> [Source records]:
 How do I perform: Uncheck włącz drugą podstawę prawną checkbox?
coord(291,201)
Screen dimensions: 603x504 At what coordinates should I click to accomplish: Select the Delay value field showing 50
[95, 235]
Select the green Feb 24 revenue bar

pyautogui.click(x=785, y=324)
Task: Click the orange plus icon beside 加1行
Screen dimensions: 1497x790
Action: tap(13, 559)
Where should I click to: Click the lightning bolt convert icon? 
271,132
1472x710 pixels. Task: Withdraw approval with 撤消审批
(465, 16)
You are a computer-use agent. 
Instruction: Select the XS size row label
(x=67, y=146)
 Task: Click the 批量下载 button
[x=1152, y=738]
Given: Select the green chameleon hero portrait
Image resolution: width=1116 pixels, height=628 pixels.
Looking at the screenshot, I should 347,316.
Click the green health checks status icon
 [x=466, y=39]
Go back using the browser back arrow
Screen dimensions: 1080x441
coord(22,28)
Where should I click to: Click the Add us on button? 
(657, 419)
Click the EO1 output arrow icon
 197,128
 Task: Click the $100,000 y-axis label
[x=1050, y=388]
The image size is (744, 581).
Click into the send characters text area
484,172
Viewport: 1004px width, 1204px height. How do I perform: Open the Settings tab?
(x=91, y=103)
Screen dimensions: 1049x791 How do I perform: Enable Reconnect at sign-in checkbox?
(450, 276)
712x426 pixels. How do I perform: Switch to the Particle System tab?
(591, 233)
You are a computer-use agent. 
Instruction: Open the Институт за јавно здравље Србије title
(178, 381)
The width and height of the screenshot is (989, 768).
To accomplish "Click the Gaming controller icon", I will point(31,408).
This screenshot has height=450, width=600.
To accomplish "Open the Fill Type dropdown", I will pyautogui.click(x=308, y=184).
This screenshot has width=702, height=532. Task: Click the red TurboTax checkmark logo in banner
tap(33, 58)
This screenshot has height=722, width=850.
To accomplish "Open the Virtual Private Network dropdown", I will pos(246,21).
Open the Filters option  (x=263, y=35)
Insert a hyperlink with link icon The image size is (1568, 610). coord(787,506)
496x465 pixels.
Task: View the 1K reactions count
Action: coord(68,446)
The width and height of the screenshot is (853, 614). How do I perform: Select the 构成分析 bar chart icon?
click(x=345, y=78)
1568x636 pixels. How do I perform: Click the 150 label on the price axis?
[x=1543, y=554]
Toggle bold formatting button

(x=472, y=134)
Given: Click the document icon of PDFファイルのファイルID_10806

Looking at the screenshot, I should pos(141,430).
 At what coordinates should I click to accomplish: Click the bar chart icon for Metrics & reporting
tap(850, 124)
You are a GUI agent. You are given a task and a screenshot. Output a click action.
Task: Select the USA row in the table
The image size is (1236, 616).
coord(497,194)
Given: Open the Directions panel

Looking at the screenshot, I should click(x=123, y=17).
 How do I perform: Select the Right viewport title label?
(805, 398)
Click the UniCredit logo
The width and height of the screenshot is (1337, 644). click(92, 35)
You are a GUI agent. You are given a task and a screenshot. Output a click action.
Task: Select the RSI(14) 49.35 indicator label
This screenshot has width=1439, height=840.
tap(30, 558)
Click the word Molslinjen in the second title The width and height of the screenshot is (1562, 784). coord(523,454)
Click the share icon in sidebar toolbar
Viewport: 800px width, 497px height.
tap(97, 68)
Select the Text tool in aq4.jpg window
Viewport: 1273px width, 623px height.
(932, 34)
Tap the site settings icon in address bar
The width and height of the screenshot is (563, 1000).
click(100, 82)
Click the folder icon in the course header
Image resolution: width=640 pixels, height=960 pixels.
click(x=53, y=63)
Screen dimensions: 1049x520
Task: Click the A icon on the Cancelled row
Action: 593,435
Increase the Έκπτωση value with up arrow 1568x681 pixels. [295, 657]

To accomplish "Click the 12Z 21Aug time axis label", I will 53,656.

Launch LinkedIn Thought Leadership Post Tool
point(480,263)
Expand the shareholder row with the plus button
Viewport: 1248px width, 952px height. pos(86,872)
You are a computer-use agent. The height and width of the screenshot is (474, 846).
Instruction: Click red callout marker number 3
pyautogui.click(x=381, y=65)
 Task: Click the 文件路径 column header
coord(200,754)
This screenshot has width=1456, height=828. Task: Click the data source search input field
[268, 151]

> [ABOUT THIS EXERCISE]: The line containing "The width and height of the screenshot is (563, 1000)." and all lines after it, to the end of the records, are to be output exactly and alone.

> [SOLUTION TO THIS EXERCISE]:
The width and height of the screenshot is (563, 1000).
click(100, 82)
Click the folder icon in the course header
Image resolution: width=640 pixels, height=960 pixels.
click(x=53, y=63)
Screen dimensions: 1049x520
Task: Click the A icon on the Cancelled row
Action: 593,435
Increase the Έκπτωση value with up arrow 1568x681 pixels. [295, 657]

To accomplish "Click the 12Z 21Aug time axis label", I will 53,656.

Launch LinkedIn Thought Leadership Post Tool
point(480,263)
Expand the shareholder row with the plus button
Viewport: 1248px width, 952px height. pos(86,872)
You are a computer-use agent. The height and width of the screenshot is (474, 846).
Instruction: Click red callout marker number 3
pyautogui.click(x=381, y=65)
 Task: Click the 文件路径 column header
coord(200,754)
This screenshot has width=1456, height=828. Task: Click the data source search input field
[268, 151]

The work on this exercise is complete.